Pour autant, les spécialistes estiment que L’art de la guerre a probablement été composé par agrégation durant la seconde moitié du IVe siècle av. J.-C. Il est en effet probable que le traité que nous connaissons aujourd’hui ne soit pas le fruit d’un auteur unique, mais que plusieurs strates d’écritures, de réécritures, voire de commentaires, soient à l’origine du texte que nous utilisons aujourd’hui comme référence (cf. notre billet Sun Tzu est-il le véritable auteur de L’art de la guerre ?). Comme le fait remarquer Jean Lévi, des preuves de cette activité d’assemblage se retrouvent tout au long du traité : chaque chapitre est composé de nombreux passages très courts, parfois réduits à une unique phrase ; si ces passages sont généralement reliés par thème au titre du chapitre, ils le sont bien souvent de façon lâche et, dans certains chapitres, le propos est tout autre ; certains préceptes semblent provenir d’un autre chapitre ; quelques phrases sont reproduites mot pour mot dans plus d’un chapitre ; enfin, certaines maximes semblent tout simplement n’être que des commentaires ultérieurs, incorporés dans le texte original par erreur de recopie.
Un exemple frappant de cette activité d’assemblage nous est donné par le manuscrit du Yinqueshan : à la liste des grands hommes dont l’activité d’agents doubles permirent à des royaumes de s’assurer l’hégémonie (« Les Yin durent leur triomphe à la présence de Yi Yin à la cour des Hsia, les Tcheou à celle de Liu Ya chez les Yin. », chapitre 13), apparait le nom de Sou Ts’in, dont le rôle d’espion à la solde du Yen aurait été révélé à la suite de son assassinat en …321 av. J.-C., alors que nous savons que le traité a dû commencer d’exister formellement un peu avant cette période.

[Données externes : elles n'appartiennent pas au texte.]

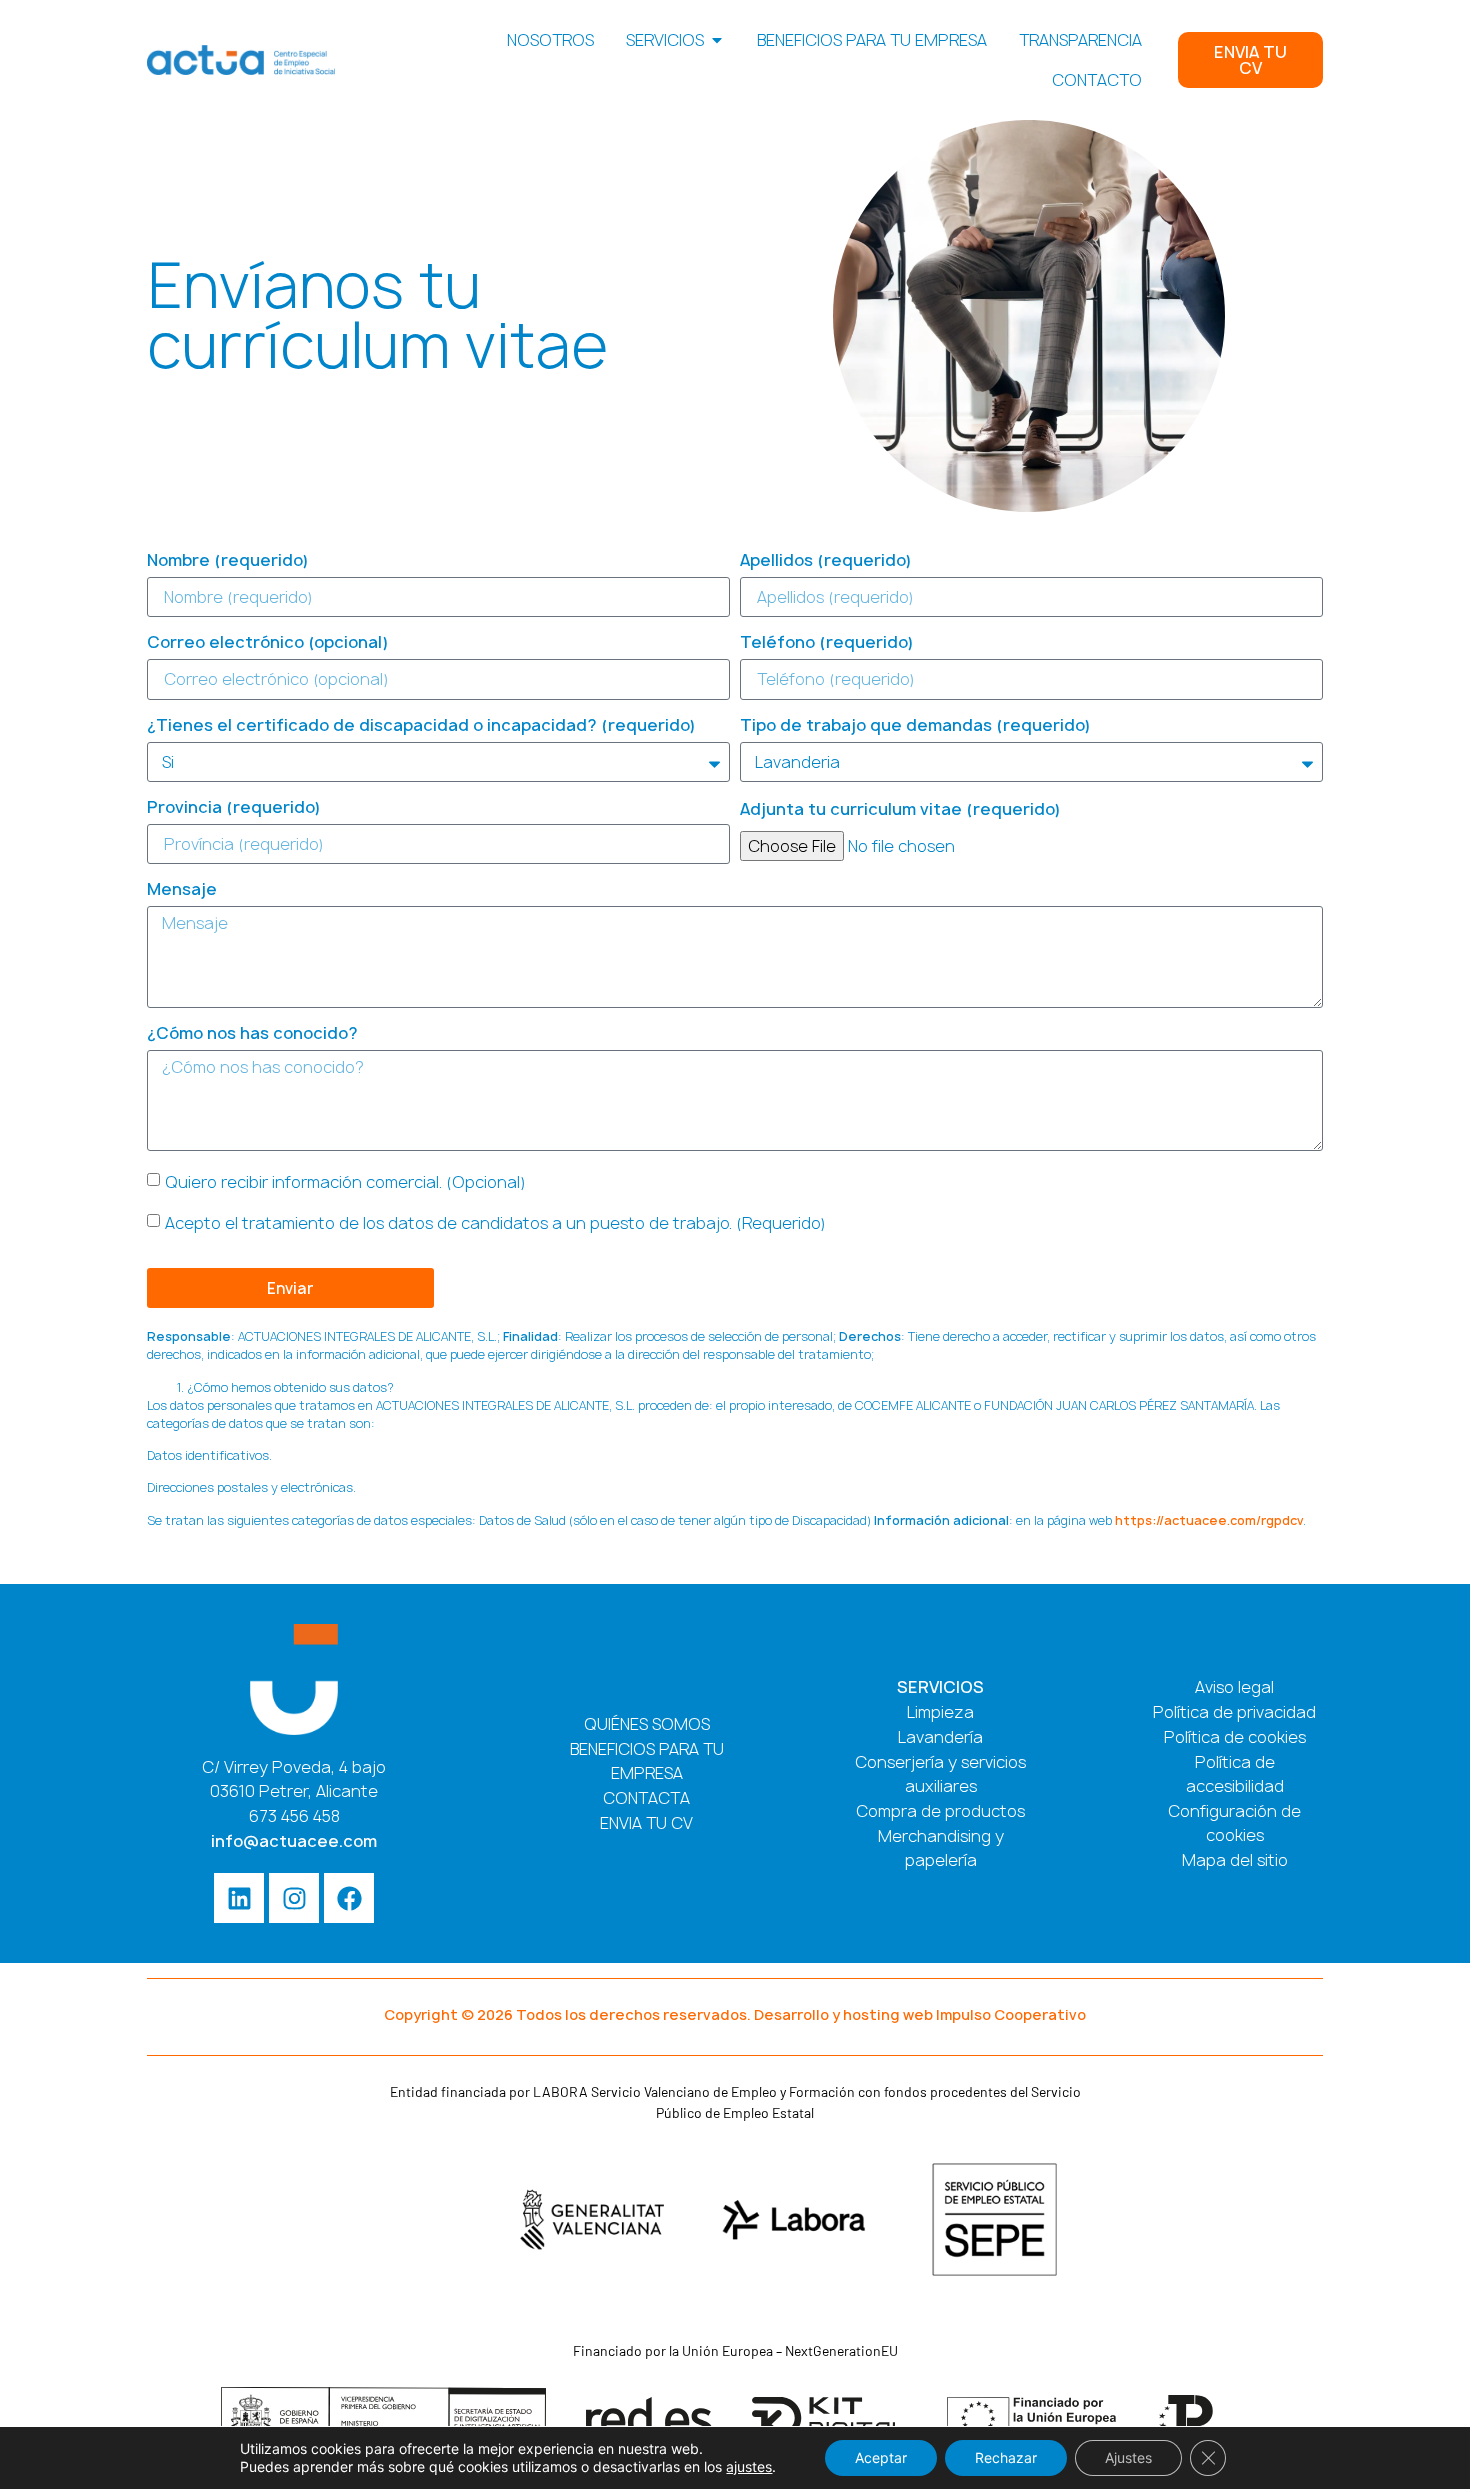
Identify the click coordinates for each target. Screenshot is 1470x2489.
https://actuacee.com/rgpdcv (1209, 1520)
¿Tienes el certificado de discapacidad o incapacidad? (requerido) (421, 726)
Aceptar (881, 2457)
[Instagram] (294, 1898)
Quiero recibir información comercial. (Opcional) (345, 1182)
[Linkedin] (239, 1898)
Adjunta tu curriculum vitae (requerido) (900, 810)
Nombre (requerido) (228, 561)
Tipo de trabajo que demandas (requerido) (915, 726)
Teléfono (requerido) (827, 643)
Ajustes (1128, 2457)
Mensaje (182, 890)
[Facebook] (349, 1898)
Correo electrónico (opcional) (268, 643)
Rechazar (1006, 2457)
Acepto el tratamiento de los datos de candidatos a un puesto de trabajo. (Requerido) (495, 1223)
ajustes (749, 2466)
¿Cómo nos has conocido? (252, 1034)
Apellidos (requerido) (826, 561)
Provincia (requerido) (234, 808)
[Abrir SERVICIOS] (717, 40)
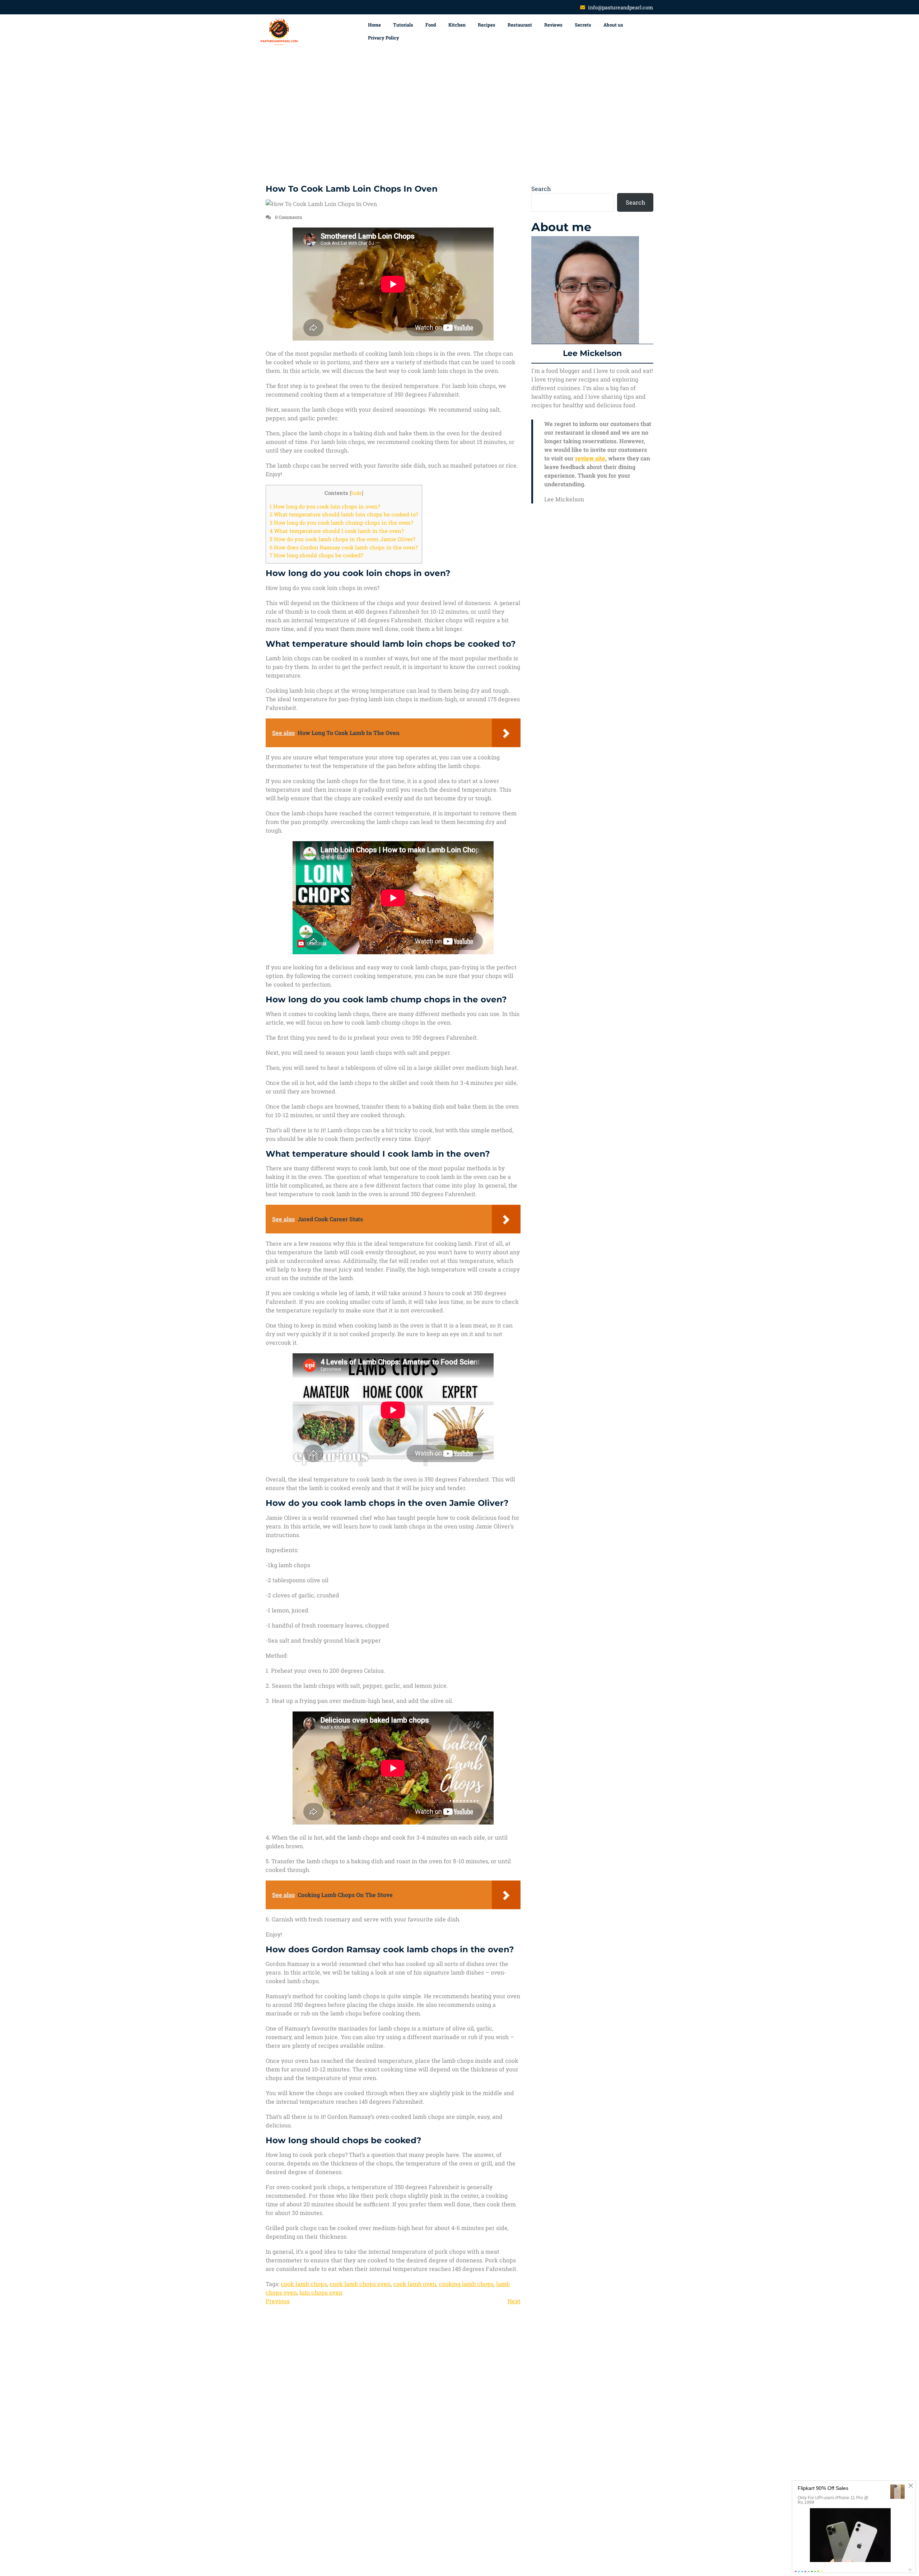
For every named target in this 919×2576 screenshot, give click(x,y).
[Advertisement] (459, 117)
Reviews (553, 25)
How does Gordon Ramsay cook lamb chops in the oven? (344, 547)
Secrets (583, 25)
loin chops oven (320, 2292)
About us (613, 25)
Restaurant (520, 25)
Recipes (486, 25)
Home (374, 25)
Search (541, 188)
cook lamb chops (304, 2283)
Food (430, 25)
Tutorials (403, 25)
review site (590, 458)
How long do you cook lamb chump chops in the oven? (341, 522)
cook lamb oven (414, 2283)
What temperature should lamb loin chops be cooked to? (344, 514)
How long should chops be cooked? (316, 555)
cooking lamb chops (466, 2283)
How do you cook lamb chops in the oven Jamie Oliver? (342, 539)
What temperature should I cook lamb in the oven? (337, 530)
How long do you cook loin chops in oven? (325, 506)
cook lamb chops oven (360, 2283)
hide (356, 493)
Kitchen (457, 25)
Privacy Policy (383, 37)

Le mélange des préceptes peut avoir une explication très basique : à l’époque, les caractères étaient écrits sur des lattes de bambou d’une trentaine de centimètres. Ces lattes étaient ensuite reliées entre elles par des cordelettes de soie, puis l’ensemble était roulé sur lui-même. Il était facile de rajouter du texte, soit à la fin d’un rouleau (sur d’autres lattes de bambou ensuite rattachées à l’ensemble), soit sous la forme d’un autre fascicule. Mais parfois aussi, des lattes étaient perdues quand une cordelette de soie se rompait ; les lamelles n’étant pas numérotées, il pouvait alors très bien arriver qu’elles se retrouvent mélangées. Une erreur de reconstitution du « puzzle » original a donc pu très bien se produire à un moment donné sans que personne ne le décèle.
Quoique soit le texte original, si jamais il a existé, il ne nous est à ce jour pas connu. La référence est la version de Cao Cao de la fin du IIe siècle ap. J.-C., que le monde entier appelle « L’art de la guerre de Sun Tzu ». Nous avions retracé son histoire dans notre billet De quand date le texte de L’art de la guerre que nous connaissons ?. Bien que conscient de cet état de fait, nous ne chercherons pas à recréer un hypothétique traité original. Plusieurs auteurs/traducteurs s’y sont essayés, en incluant leurs « corrections » dans le texte[1], voire en proposant une complète réécriture de L’art de la guerre[2]. Mais le parti pris de cette étude est de se baser sur le texte communément partagé, dans la traduction qu’en a donné Jean Lévi.
[1] Le premier d’entre eux est incontestablement, en Occident, le père Amiot, qui a véritablement réécrit le traité de Sun Tzu selon la compréhension qu’il en avait, en n’hésitant pas à supprimer les passages qu’il jugeait hors du propos (cf. notre billet Le père Amiot a-t-il réellement traduit Sun Tzu ?). De façon coquasse, cette réécriture a elle-même été réécrite en 2009 par Gabriel Lechevallier dans un ouvrage intitulé Décoder & comprendre L’art de la guerre (cf. notre billet De l’imposture des traductions dites « du père Amiot »).
[2] On pourra notamment citer, en français, L’art de la paix, de Philip Dunn (cf. notre billet Pourquoi le texte original de L’art de la guerre était-il cryptique ?).